How frequently does it reproduce?

Describe the frequency with how this issue can be reproduced.

Installation details

Kernel Version: 5.15.0-1031-aws Scylla version (or git commit hash): 2023.1.0~rc2-20230302.726f8a090337 with build-id efcc950cda22875aa488c5295c6cc68f35d9cc6f

Cluster size: 9 nodes (i3.8xlarge)

Scylla Nodes used in this run:

lwt-longevity-multi-dc-24h-2023-1-db-node-c4c3ee91-9 (44.201.63.47 | 10.12.2.57) (shards: 30)
lwt-longevity-multi-dc-24h-2023-1-db-node-c4c3ee91-8 (18.206.149.211 | 10.12.1.56) (shards: 30)
lwt-longevity-multi-dc-24h-2023-1-db-node-c4c3ee91-7 (54.202.242.29 | 10.15.3.160) (shards: 30)
lwt-longevity-multi-dc-24h-2023-1-db-node-c4c3ee91-6 (54.68.136.199 | 10.15.3.127) (shards: 30)
lwt-longevity-multi-dc-24h-2023-1-db-node-c4c3ee91-5 (18.236.116.61 | 10.15.0.186) (shards: 30)
lwt-longevity-multi-dc-24h-2023-1-db-node-c4c3ee91-4 (34.244.60.4 | 10.4.3.6) (shards: 30)
lwt-longevity-multi-dc-24h-2023-1-db-node-c4c3ee91-3 (54.247.62.102 | 10.4.3.48) (shards: 30)
lwt-longevity-multi-dc-24h-2023-1-db-node-c4c3ee91-2 (54.75.33.82 | 10.4.0.195) (shards: 30)
lwt-longevity-multi-dc-24h-2023-1-db-node-c4c3ee91-13 (52.31.161.204 | 10.4.2.130) (shards: 30)
lwt-longevity-multi-dc-24h-2023-1-db-node-c4c3ee91-12 (54.194.151.172 | 10.4.3.1) (shards: 30)
lwt-longevity-multi-dc-24h-2023-1-db-node-c4c3ee91-11 (54.170.178.53 | 10.4.3.103) (shards: 30)
lwt-longevity-multi-dc-24h-2023-1-db-node-c4c3ee91-10 (54.194.115.156 | 10.4.3.30) (shards: 30)
lwt-longevity-multi-dc-24h-2023-1-db-node-c4c3ee91-1 (34.243.57.14 | 10.4.1.250) (shards: 30)

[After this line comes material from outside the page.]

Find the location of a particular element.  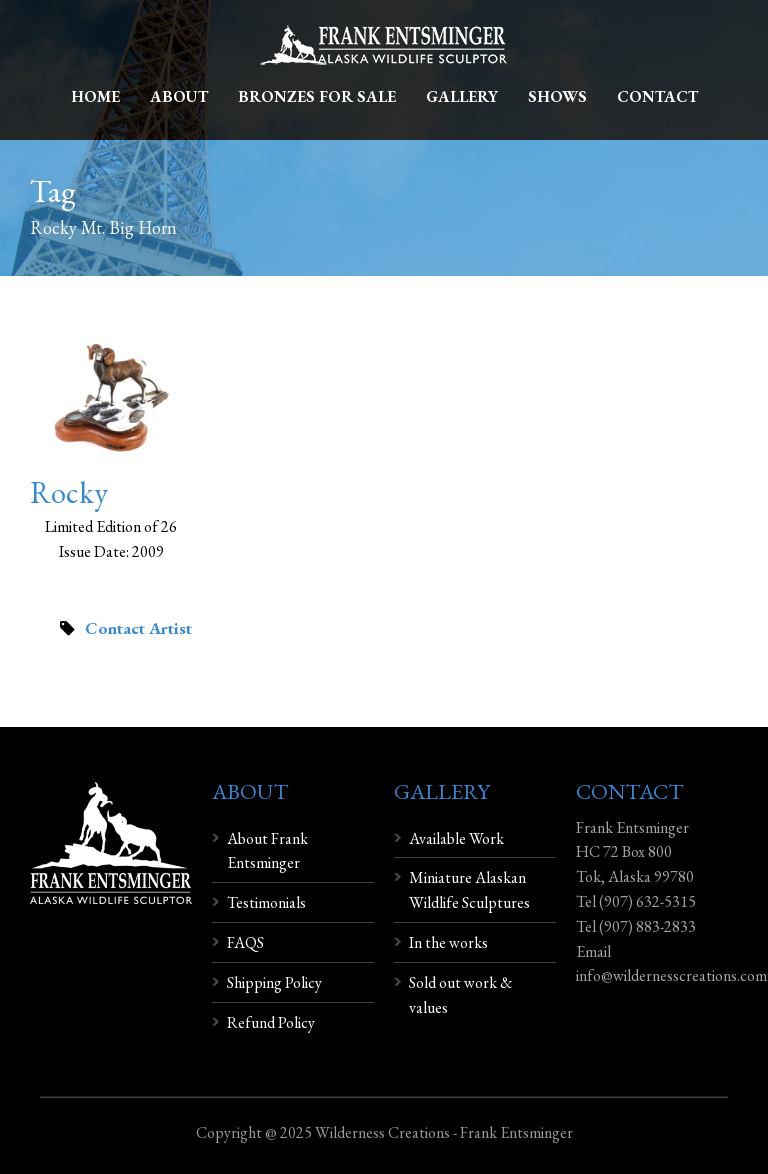

Refund Policy is located at coordinates (271, 1022).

OS / Image: ami-0336a5a646b08dc25 ami-017ff4adbd0789b7d ami-0bfa3b8209fe4bb00 (aws: eu-west-1)

Test: longevity-lwt-24h-multidc-test Test id: c4c3ee91-c03b-4dc9-9df9-4e1f42885db5 Test name: enterprise-2023.1/longevity/longevity-lwt-24h-multidc-test Test config file(s):

longevity-lwt-24h-multidc.yaml

Logs and commands

- Restore Monitor Stack command: `$ hydra investigate show-monitor c4c3ee91-c03b-4dc9-9df9-4e1f42885db5` - Restore monitor on AWS instance using [Jenkins job](https://jenkins.scylladb.com/view/QA/job/QA-tools/job/hydra-show-monitor/parambuild/?test_id=c4c3ee91-c03b-4dc9-9df9-4e1f42885db5) - Show all stored logs command: `$ hydra investigate show-logs c4c3ee91-c03b-4dc9-9df9-4e1f42885db5` ## Logs: *No logs captured during this run.* [Jenkins job URL](https://jenkins.scylladb.com/job/enterprise-2023.1/job/longevity/job/longevity-lwt-24h-multidc-test/3/)

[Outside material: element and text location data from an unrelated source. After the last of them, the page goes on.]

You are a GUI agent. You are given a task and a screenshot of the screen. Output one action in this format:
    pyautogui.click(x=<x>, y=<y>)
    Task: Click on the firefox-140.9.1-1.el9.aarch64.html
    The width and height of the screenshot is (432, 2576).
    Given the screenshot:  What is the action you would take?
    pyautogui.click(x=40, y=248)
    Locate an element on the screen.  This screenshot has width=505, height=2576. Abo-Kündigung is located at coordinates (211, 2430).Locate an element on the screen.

roydahan commented 1 year ago

@juliayakovlev please mention if we use "NetworkTopology" for the keyspace and with what configuration.

juliayakovlev commented 1 year ago

@juliayakovlev please mention if we use "NetworkTopology" for the keyspace and with what configuration.

Keyspace definition with class NetworkTopologyStrategy:

  CREATE KEYSPACE IF NOT EXISTS cqlstress_lwt_example WITH replication = {'class': 'NetworkTopologyStrategy', 'eu-westscylla_node_west': 3, 'us-west-2scylla_node_west': 2, 'us-eastscylla_node_east': 1};

Updated description as well, thanks

Gor027 commented 1 year ago

The default load balancing policy in scylla-tools-java is DCAwareRoundRobinPolicy which prefers nodes in the local datacenter. Unless all local nodes are tried, it will not send queries to other nodes in remote DC. If a local datacenter name is not provided the policy will default to the datacenter of the first node it is connected to (10.4.1.250 in this case).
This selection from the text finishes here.